UNA CRISTOLOGIA FALSA ED ERRATA

Quanto siamo andati fin qui spiegando circa la responsabilità di Lutero nel dramma della frattura dell’analogia ci consente anche di comprendere, a fondo, i veri motivi dei suoi errori cristologici e di quelli relativi all’Eucarestia. In Lutero vi è un vero e proprio orrore per la carne e, senza dirlo apertamente ma sussurrandolo sullo sfondo, per l’Incarnazione. Un rifiuto implicito, sotteso, non detto apertamente ma comunque appunto sussurrato, dell’Umanazione del Verbo di Dio, parallelo all’affermazione di una antropologia radicalmente negativa che vede nell’uomo soltanto corruzione irredimibile. L’uomo, per Lutero, è essenzialmente peccato che la Grazia non può cancellare ma solo nascondere agli occhi di Dio Padre: è questa, quella di essere “coperta del peccato”, sarebbe la funzione di Cristo.

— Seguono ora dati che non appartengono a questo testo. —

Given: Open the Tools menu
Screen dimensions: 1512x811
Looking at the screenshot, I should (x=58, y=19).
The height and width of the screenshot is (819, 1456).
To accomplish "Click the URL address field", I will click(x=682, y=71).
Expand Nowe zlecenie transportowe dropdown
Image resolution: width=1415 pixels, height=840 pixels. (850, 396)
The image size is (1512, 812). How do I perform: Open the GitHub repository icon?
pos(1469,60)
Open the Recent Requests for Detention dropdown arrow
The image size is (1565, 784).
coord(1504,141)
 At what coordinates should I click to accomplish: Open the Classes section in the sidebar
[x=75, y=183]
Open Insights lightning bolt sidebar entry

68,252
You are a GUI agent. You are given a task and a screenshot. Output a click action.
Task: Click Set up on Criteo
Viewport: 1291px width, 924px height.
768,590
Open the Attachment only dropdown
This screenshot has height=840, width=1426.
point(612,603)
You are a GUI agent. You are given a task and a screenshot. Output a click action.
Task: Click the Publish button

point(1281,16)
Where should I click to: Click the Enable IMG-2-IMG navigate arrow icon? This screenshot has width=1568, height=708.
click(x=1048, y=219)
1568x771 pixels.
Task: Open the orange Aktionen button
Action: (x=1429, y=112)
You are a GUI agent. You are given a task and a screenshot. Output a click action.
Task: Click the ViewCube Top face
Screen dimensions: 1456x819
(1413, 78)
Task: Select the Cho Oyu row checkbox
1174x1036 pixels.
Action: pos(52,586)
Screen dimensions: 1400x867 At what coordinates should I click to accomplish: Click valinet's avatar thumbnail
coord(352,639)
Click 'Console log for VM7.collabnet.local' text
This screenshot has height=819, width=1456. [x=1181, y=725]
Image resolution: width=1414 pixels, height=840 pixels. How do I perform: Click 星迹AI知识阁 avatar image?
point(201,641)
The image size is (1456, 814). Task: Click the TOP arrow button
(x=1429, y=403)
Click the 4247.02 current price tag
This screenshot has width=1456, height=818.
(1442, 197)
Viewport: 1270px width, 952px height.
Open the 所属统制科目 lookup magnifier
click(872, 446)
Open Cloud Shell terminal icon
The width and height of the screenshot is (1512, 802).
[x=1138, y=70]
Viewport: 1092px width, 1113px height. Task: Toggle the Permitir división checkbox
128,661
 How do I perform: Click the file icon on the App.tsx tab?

Ecco perché cade qualsiasi ipotesi di un Lutero “teologo agostiniano”. Egli è invece un esegeta infedele sia ad Agostino che a Paolo dalle cui opere e lettere apostoliche pur pretese di attingere a supporto della sua teologia equivoca. Non siamo noi ad affermarlo. Molti esperti studiosi di Lutero lo hanno dimostrato e rimarcato. Tra gli altri il già citato Theobald Beer, professore di teologia a Regensburg e sacerdote cattolico emarginato nella stessa cattolicità accademica, oggi troppo aperta al protestantesimo, ma molto apprezzato da Joseph Ratzinger (20). Lutero, che in quanto a superbia caratteriale non era secondo a nessuno, nelle sue opere, in diversi passaggi, irride l’Ipponate. Esattamente laddove il padre latino della Chiesa afferma l’autonoma dignità delle creature in Dio, nella partecipazione ontologica al Creatore. La scelta per un apofatismo radicale, mutuata dalla squilibrata spiritualità “renana” del tempo, porta Lutero a negare qualsiasi dignità alla creazione e quindi anche all’uomo. Sicché egli inevitabilmente viene a trovarsi in chiara difficoltà sia con il dogma cristologico niceno-costantinopolitano sia con la fede della Chiesa nella Presenza Reale di Cristo nell’Eucarestia. In Lutero ritorna l’antico rifiuto, di origine gnostica, verso la “contaminazione” del Divino con la materia, che, mutuandolo dalle fonti ermetiche cui attinse, egli traspone nella sua teologia. La “corruzione assoluta” della creatura umana, della carne, ed in generale dell’ente che non è nulla di fronte al “Nulla Eterno” del quale niente possiamo dire o affermare, è la traduzione luterana dell’orrore gnostico per la materia che, come detto, lo porta a contestare la cristologia cattolica e la realtà del sacramento dell’Eucarestia.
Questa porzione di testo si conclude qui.